▶ **Fragmento del texto**:
---

Cada uno de los tipos de violencia se encuadra en un marco temporal diferente: unos pueden responder a sombras del pasado, otros al presente y un tercero a representaciones y metas proyectadas hacia el futuro. En el exceso policial, la actuación está circunscrita al presente y, la mayoría de las veces, a la instantaneidad de un presente; es en los minutos en los cuales ocurre el encuentro cuando se responde en el presente al presente mismo. En el abuso policial, el marco temporal de actuación es el pasado: lo que se hace en el presente responde a una historia individual pasada que conduce al resentimiento; es un odio personal pretérito el que desencadenará la violencia. En el caso de la corporación policial, la violencia también responde a una situación pasada. Unas veces pueden ser identitarias, como cuando se trata de darle un castigo a quien agravió a algún miembro de ese grupo y, de ese modo, ofendió al colectivo. Otras son más mercantiles y pueden ocurrir cuando los actores de los negocios ilícitos les dejan de pagar lo acordado a los funcionarios para que no actúen contra sus negocios. En cualquier caso, en las dos situaciones descritas, el marco temporal de la acción se ubica en el pasado. Algo totalmente diferente ocurre cuando se trata de la violencia del Estado, pues en ese caso el marco temporal de la acción no es ni el pasado ni el presente, sino el futuro. Son actos violentos que se ejecutan buscando un resultado futuro que garantice el sometimiento al poder y al orden, al dominio que se quiere imponer o defender. Los actos presentes, que se ordenan y ejecutan en el presente, tienen como propósito un resultado futuro, son actos políticos destinados a la conservación del poder en el porvenir.

Racionalidad de la acción

Las racionalidades que en cada caso se aplican, en el sentido weberiano, son también diferentes. En la violencia resultado del exceso policial, la razón que justifica la aplicación de la fuerza es pública, pero el exceso es privado. El policía está autorizado por el Estado para usar ciertos procedimientos para su defensa y para hacer cumplir la ley, pero el exceso en la aplicación de la fuerza es una decisión personal, del momento, y que se puede originar en las fallas en su entrenamiento o en sus actitudes individuales, como agresividad o racismo. En el caso del abuso policial no hay razón pública, no se corresponde con los deberes que debe cumplir o con los privilegios que se le han otorgado para el ejercicio de su función; se trata de una deformación de esos deberes y privilegios para realizar una acción fuera de la ley y que tiene su origen en sus intereses privados.

La racionalidad de la violencia de los cuerpos policiales responde a una lógica corporativa, lo cual al final es una racionalidad privada, pero no individual sino colectiva de esa organización que, aunque tiene funciones públicas, estas en ese momento se pervierten para darle paso una actuación violenta privada, sea para conseguir objetivos delictivos o sea para excederse en la aplicación de la ley al tomar la justicia por sus propias manos. En el caso de la violencia del Estado la racionalidad es pública, se hace para preservar un dominio y un orden político y social; lo singular es que se aplica con los fines públicos, pero no se usan los medios legales establecidos en el Estado de derecho, sino que se aplica la fuerza de la ley sin la ley. No es la violencia legítima del Estado, sino la violencia desnuda del poder de facto, sin legalidad ni legitimidad.

---

(Registros de señalamiento de texto y elementos)
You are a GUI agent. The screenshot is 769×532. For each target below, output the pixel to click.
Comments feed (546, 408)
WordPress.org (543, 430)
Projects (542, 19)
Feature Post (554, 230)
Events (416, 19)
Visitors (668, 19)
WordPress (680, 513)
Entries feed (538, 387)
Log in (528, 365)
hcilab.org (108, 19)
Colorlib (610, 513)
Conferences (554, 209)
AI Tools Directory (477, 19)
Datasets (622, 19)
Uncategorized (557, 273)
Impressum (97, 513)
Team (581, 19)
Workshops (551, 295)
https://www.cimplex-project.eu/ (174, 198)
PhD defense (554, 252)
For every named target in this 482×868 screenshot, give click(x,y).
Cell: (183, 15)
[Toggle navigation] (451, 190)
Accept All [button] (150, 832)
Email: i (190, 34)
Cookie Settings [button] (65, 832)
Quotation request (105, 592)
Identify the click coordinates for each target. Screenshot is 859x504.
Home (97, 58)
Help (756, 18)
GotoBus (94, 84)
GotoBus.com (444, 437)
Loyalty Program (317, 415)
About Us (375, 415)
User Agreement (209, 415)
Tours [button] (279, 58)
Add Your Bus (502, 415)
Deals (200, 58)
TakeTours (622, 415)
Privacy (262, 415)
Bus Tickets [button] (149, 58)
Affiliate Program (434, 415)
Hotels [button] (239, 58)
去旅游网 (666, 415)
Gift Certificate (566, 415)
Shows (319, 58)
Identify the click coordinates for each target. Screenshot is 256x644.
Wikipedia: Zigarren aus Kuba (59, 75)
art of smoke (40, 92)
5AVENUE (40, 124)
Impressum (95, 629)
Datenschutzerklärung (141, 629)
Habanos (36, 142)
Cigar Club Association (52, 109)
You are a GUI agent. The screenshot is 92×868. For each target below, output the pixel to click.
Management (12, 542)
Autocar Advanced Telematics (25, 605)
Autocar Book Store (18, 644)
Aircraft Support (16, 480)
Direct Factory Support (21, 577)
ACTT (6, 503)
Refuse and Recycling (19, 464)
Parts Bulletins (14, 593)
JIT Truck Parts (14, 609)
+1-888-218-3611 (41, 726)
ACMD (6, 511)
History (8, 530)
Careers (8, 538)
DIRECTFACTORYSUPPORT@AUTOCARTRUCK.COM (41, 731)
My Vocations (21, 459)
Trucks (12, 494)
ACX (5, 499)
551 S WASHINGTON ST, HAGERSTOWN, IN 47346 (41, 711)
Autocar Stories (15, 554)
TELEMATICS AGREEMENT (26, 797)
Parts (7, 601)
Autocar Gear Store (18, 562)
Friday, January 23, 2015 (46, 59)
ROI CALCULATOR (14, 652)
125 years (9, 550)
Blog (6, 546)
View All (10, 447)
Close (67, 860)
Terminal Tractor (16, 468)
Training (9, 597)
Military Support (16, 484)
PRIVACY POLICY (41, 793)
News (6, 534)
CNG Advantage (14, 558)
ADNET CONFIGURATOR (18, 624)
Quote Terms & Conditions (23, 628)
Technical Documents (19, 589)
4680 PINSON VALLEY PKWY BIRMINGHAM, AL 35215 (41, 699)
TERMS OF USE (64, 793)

---

▶ **Consignas de trabajo**:
1 > Traduce al inglés esta oración del texto sobre la violencia policial y estatal: "Las racionalidades que en cada caso se aplican, en el sentido weberiano, son también diferentes."
2 > Prosigue el texto sobre la violencia policial y estatal a partir de su última oración.
Las entradas no tienen relación con el texto sobre la violencia policial y estatal.

▶ **Clave de respuestas**:
1 > The rationalities applied in each case, in the Weberian sense, are also different.

2 >
Las explicaciones de las diferencias entre los tres tipos de violencia policial

Las relaciones entre las policías y la sociedad son muy complejas (Bayley, 1985; Kappeler & Schaefer, 2018) y la explicación para los distintos tipos de violencia debe hacerse de acuerdo con los niveles sociales en los cuales se ejecuta y que hemos trabajado: el individuo, el grupo y el Estado.

En el exceso policial hay dos circunstancias que deben considerarse de manera conjunta: la primera es el policía como individuo, como persona, con sus rasgos singulares, que son determinantes desde el momento mismo de su escogencia profesional hasta su actuación diaria; y la segunda es el entrenamiento que recibe para el desempeño de su labor. A nivel del individuo, los rasgos psicológicos personales se combinan con unos patrones aprendidos en esa sociedad, unos estereotipos negativos de las personas con las cuales interactúa y que lo llevan a un comportamiento sesgado hacia otros, sea por su nacionalidad —pues son extranjeros—; por su etnicidad —son árabes o gitanos—; por su color de piel —son negros o chinos—; por su vestimenta —son raros—; por su estrato social —son pobres—.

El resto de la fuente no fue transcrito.